#### [TASK TO COMPLETE]
Repeat each of the following items word for word, leaving out the pictures.

#### [RECORDS TO PROCESS]

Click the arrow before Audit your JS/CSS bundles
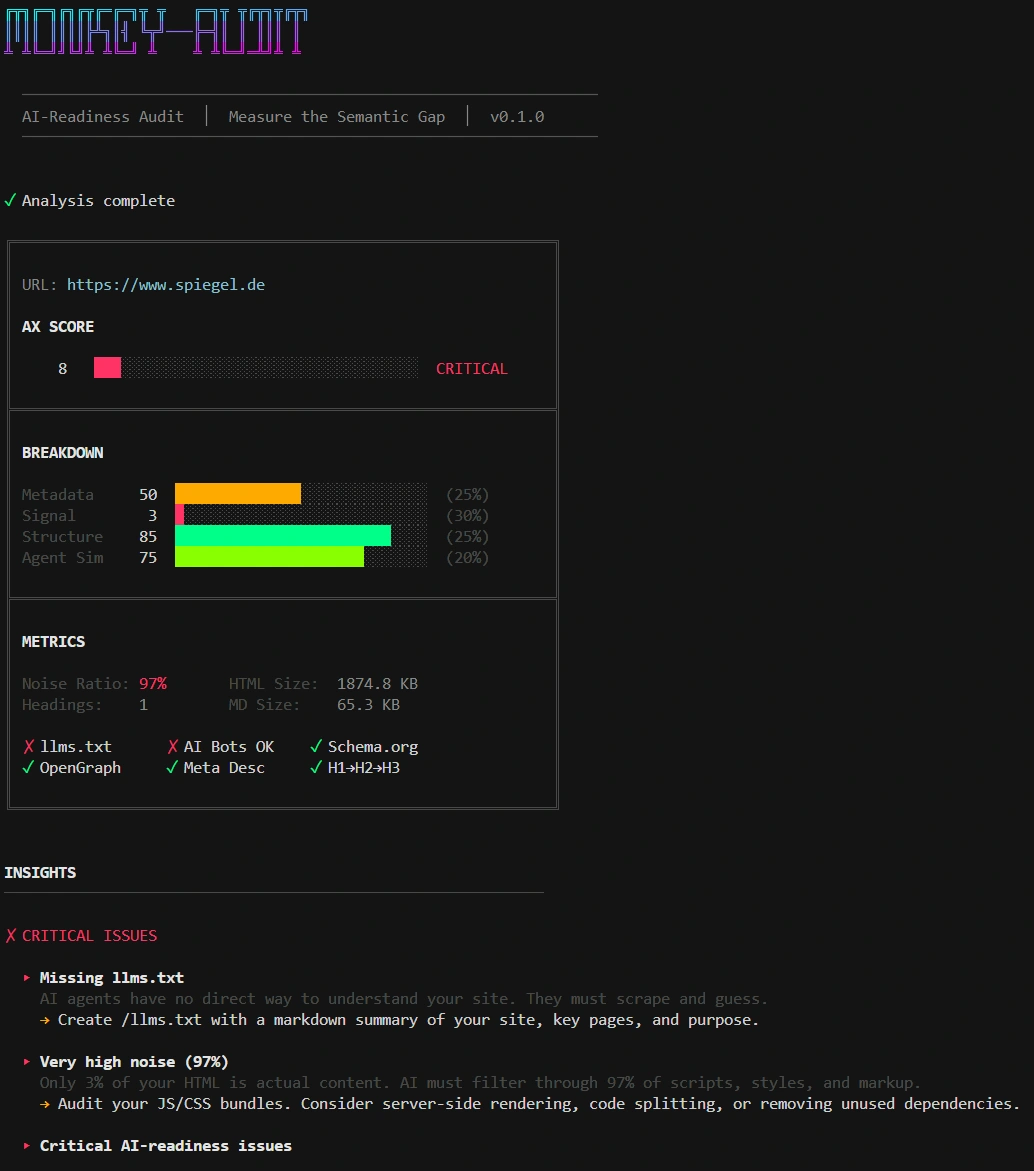This screenshot has width=1034, height=1171. point(45,1104)
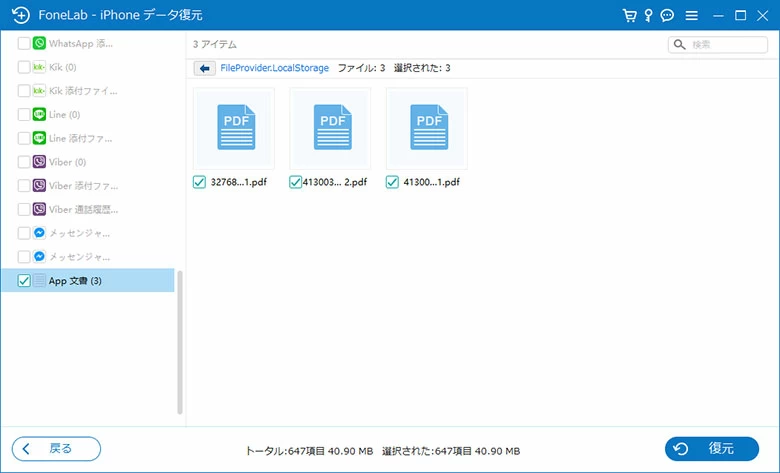Select the first PDF thumbnail 32768...1.pdf

[x=234, y=128]
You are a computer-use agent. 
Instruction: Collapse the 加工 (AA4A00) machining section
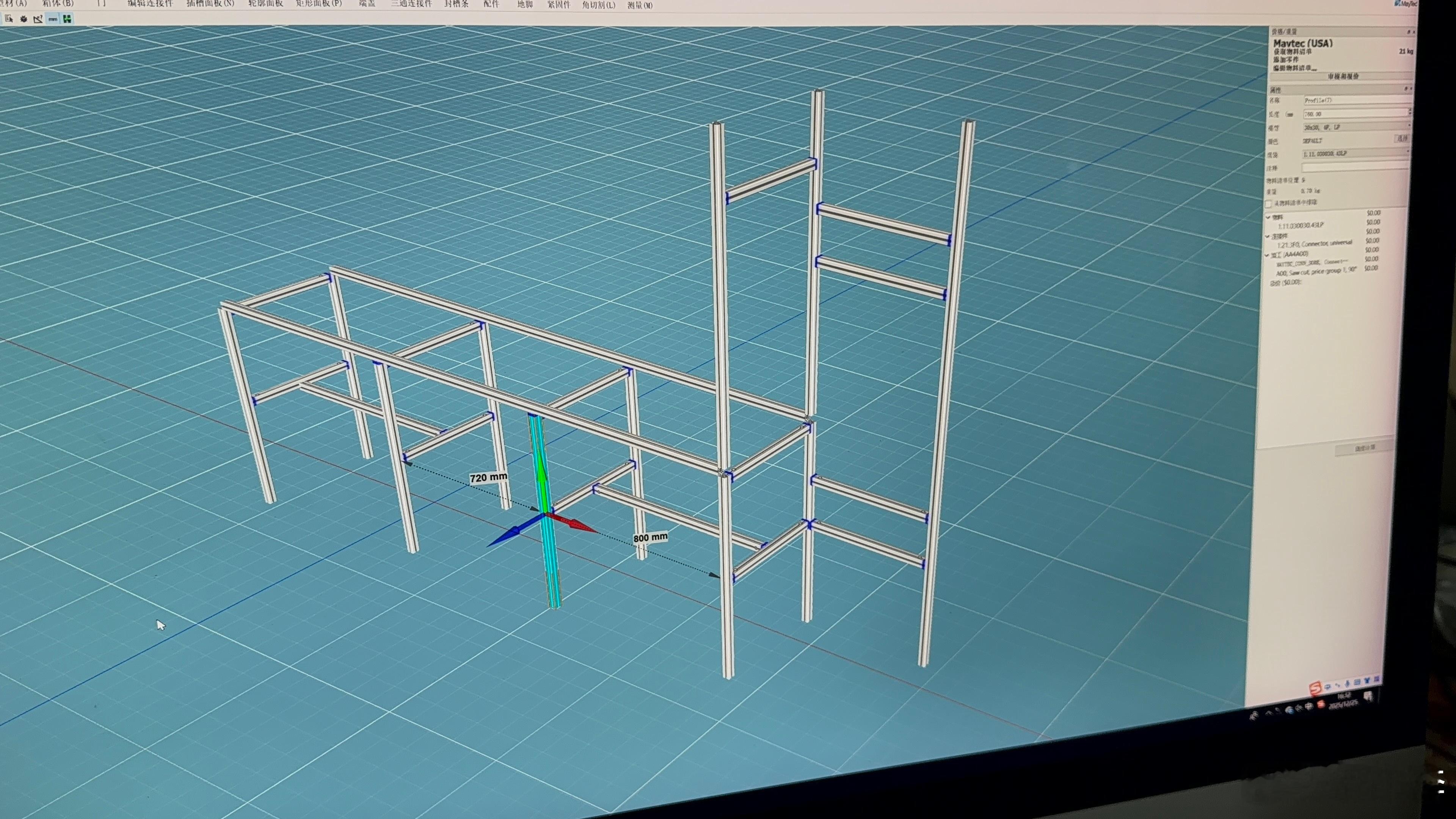pyautogui.click(x=1267, y=255)
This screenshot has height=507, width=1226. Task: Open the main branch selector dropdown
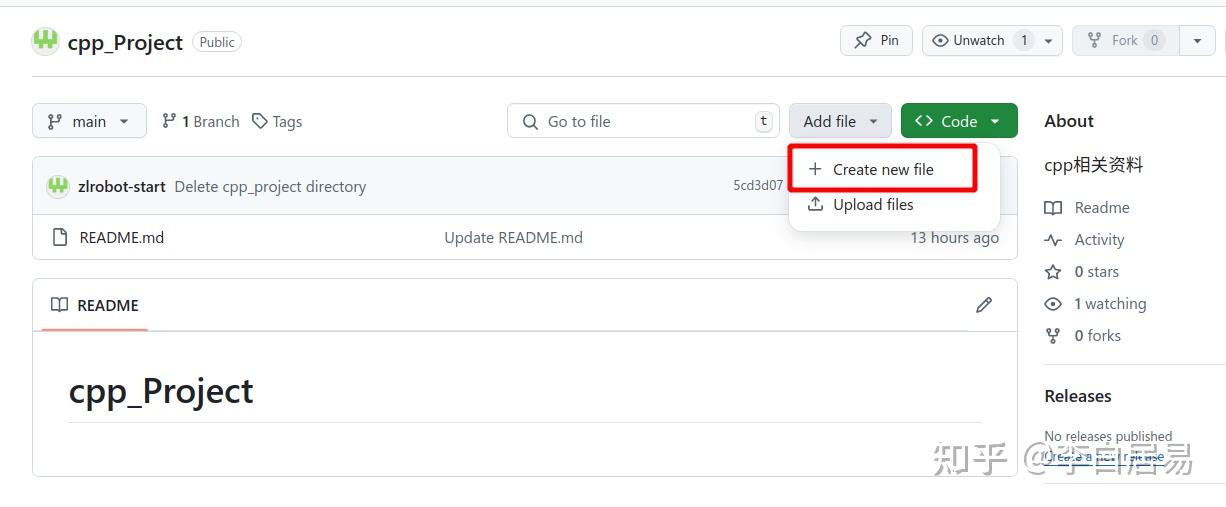(x=89, y=121)
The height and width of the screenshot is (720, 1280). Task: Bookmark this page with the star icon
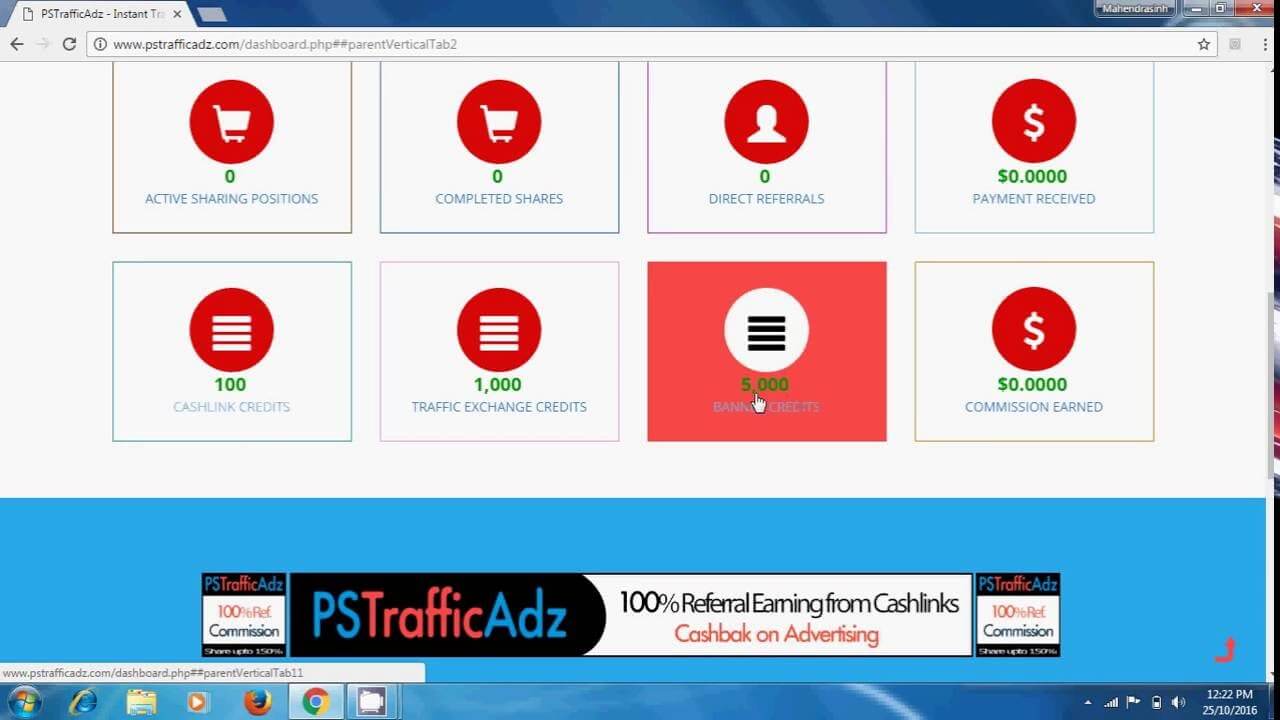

#### [TASK ANSWER]
Click the arrow before Audit your JS/CSS bundles
This screenshot has width=1034, height=1171. point(45,1104)
Select the first PDF thumbnail 32768...1.pdf

[x=234, y=128]
You are a computer-use agent. 
Instruction: Collapse the 加工 (AA4A00) machining section
pyautogui.click(x=1267, y=255)
This screenshot has height=507, width=1226. Task: Open the main branch selector dropdown
(x=89, y=121)
The height and width of the screenshot is (720, 1280). Task: Bookmark this page with the star icon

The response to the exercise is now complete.